Dribble Handoff: Predicting SEC basketball champion as league play nears: Florida, Alabama among expert picks
The SEC title race is shaping up to be more wide open than originally expected

Four members of our six-person expert panel picked Florida to win the SEC before the season. But after a 7-4 start marked by a 3-4 record against high-major opposition, the No. 23 Gators are clearly a work in progress.
Could they still win the SEC? Absolutely. Thomas Haugh is playing like an All-American, and if transfer guards Boogie Fland (Arkansas) and Xaivian Lee (Princeton) can recover from abysmal 3-point shooting starts, the sky is the limit for Florida. But there's a long way to go.
The other team receiving first-place votes in our preseason SEC poll was Kentucky, and the Wildcats have been an injury-prone wreck so far. They finally picked up a win over a top-200 NET team against Indiana last weekend. But at just 7-4 and with some ugly performance on its ledger, UK has a lot to prove before it can be viewed as a league title contender.

So who will rise above the fray in the SEC to win a league that appears more wide open than initially anticipated? There are plenty of intriguing candidates, including a Vanderbilt team that improved to 11-0 Wednesday with a win at Memphis. The No. 13 Commodores are the SEC's highest-rated team at KenPom and are building off last year's breakthrough debut for coach Mark Byington.
Cases can be made for No. 14 Arkansas, No. 16 Alabama and No. 20 Tennessee as well. And what about Auburn? Bruce Pearl retired, and the Tigers have been on the wrong side of a couple lopsided defeats. But they also have double-digit wins over Oregon, St.
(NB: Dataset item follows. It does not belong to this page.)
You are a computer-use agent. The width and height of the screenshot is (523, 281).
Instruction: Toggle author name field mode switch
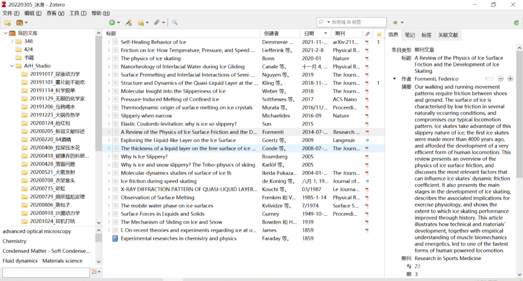[x=490, y=79]
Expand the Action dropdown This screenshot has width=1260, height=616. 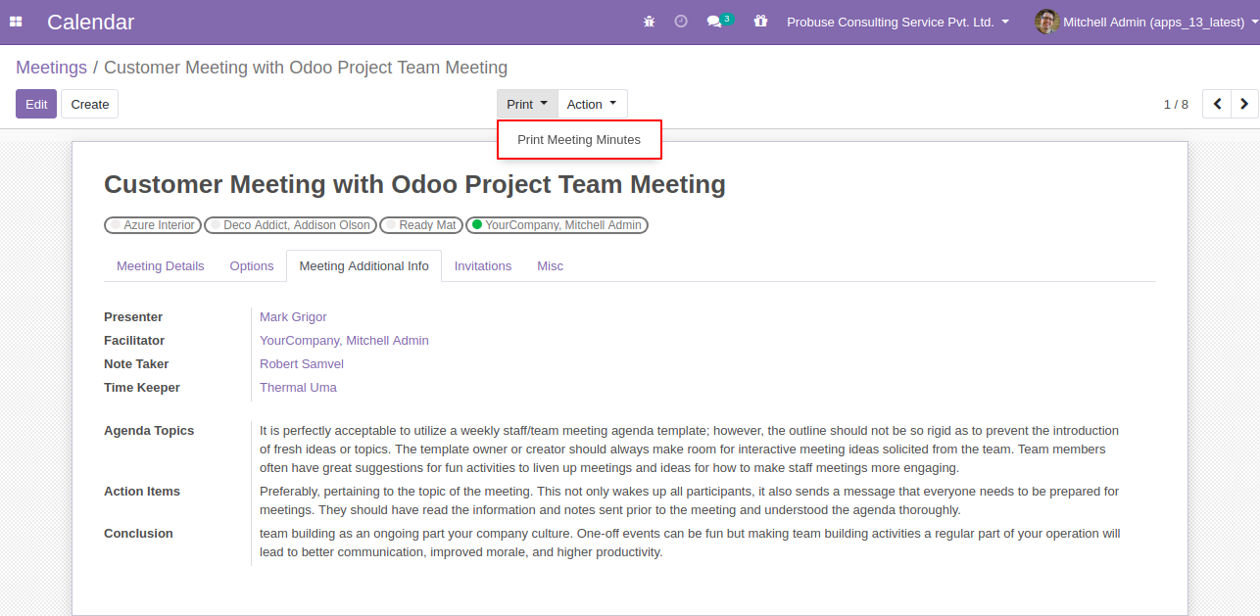tap(592, 104)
John's and NC State.
For this week's Dribble Handoff, our writers are making their second-chance picks for who will win the SEC in 2026
Alabama
Each year, the SEC hands out trophies for both regular-season conference championships and conference-tournament championships. So, over the past five seasons, between 14 and 16 different programs have been competing for a total of 10 SEC trophies.
Alabama has four of them.
I think the Crimson Tide will get another in March.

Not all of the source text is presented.